• What to produce
Lay out these lines of data as a numbered list, leaving out any blank lines.

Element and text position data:
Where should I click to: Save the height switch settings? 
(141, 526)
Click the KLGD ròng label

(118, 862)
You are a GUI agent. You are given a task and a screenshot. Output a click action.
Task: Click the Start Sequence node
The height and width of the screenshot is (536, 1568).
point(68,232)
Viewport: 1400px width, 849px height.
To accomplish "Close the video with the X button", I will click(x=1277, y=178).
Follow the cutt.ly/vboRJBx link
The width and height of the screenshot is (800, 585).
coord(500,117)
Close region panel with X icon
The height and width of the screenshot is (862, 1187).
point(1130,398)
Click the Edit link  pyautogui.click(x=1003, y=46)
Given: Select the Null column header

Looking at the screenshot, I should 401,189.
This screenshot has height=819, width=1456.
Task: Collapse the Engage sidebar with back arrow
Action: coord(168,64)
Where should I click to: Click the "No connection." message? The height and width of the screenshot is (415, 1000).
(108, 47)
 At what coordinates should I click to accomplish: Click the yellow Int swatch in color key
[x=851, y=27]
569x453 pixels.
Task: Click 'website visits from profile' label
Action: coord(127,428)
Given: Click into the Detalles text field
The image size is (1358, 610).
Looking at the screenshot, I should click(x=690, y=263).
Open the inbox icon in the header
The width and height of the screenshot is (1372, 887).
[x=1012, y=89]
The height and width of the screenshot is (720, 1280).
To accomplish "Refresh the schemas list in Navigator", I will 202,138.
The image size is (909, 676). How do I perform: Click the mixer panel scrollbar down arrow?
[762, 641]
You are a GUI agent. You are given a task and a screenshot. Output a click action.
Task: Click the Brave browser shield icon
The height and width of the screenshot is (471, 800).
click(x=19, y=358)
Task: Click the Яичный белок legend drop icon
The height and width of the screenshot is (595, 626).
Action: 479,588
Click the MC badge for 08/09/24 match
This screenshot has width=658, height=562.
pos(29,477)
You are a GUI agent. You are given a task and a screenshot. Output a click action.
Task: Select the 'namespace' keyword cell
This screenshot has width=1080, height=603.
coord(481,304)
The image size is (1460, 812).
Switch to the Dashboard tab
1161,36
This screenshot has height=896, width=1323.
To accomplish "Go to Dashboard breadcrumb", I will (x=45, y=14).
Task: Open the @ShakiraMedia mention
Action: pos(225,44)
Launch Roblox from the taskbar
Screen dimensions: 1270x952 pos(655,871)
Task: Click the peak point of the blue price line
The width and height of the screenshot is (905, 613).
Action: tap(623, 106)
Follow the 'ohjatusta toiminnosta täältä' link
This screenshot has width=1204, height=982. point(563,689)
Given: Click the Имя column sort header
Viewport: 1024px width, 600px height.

• Solution to the exercise
1. Where should I click to: Save the height switch settings? 
2. (141, 526)
3. Click the KLGD ròng label
4. (118, 862)
5. You are a GUI agent. You are given a task and a screenshot. Output a click action.
6. Task: Click the Start Sequence node
7. The height and width of the screenshot is (536, 1568).
8. point(68,232)
9. Viewport: 1400px width, 849px height.
10. To accomplish "Close the video with the X button", I will click(x=1277, y=178).
11. Follow the cutt.ly/vboRJBx link
12. The width and height of the screenshot is (800, 585).
13. coord(500,117)
14. Close region panel with X icon
15. The height and width of the screenshot is (862, 1187).
16. point(1130,398)
17. Click the Edit link  pyautogui.click(x=1003, y=46)
18. Given: Select the Null column header
19. Looking at the screenshot, I should 401,189.
20. This screenshot has height=819, width=1456.
21. Task: Collapse the Engage sidebar with back arrow
22. Action: coord(168,64)
23. Where should I click to: Click the "No connection." message? The height and width of the screenshot is (415, 1000).
24. (108, 47)
25.  At what coordinates should I click to accomplish: Click the yellow Int swatch in color key
26. [x=851, y=27]
27. 569x453 pixels.
28. Task: Click 'website visits from profile' label
29. Action: coord(127,428)
30. Given: Click into the Detalles text field
31. The image size is (1358, 610).
32. Looking at the screenshot, I should click(x=690, y=263).
33. Open the inbox icon in the header
34. The width and height of the screenshot is (1372, 887).
35. [x=1012, y=89]
36. The height and width of the screenshot is (720, 1280).
37. To accomplish "Refresh the schemas list in Navigator", I will 202,138.
38. The image size is (909, 676). How do I perform: Click the mixer panel scrollbar down arrow?
39. [762, 641]
40. You are a GUI agent. You are given a task and a screenshot. Output a click action.
41. Task: Click the Brave browser shield icon
42. The height and width of the screenshot is (471, 800).
43. click(x=19, y=358)
44. Task: Click the Яичный белок legend drop icon
45. The height and width of the screenshot is (595, 626).
46. Action: 479,588
47. Click the MC badge for 08/09/24 match
48. This screenshot has width=658, height=562.
49. pos(29,477)
50. You are a GUI agent. You are given a task and a screenshot. Output a click action.
51. Task: Select the 'namespace' keyword cell
52. This screenshot has width=1080, height=603.
53. coord(481,304)
54. The image size is (1460, 812).
55. Switch to the Dashboard tab
56. 1161,36
57. This screenshot has height=896, width=1323.
58. To accomplish "Go to Dashboard breadcrumb", I will (x=45, y=14).
59. Task: Open the @ShakiraMedia mention
60. Action: pos(225,44)
61. Launch Roblox from the taskbar
62. Screen dimensions: 1270x952 pos(655,871)
63. Task: Click the peak point of the blue price line
64. The width and height of the screenshot is (905, 613).
65. Action: tap(623, 106)
66. Follow the 'ohjatusta toiminnosta täältä' link
67. This screenshot has width=1204, height=982. point(563,689)
68. Given: Click the Имя column sort header
69. Viewport: 1024px width, 600px height.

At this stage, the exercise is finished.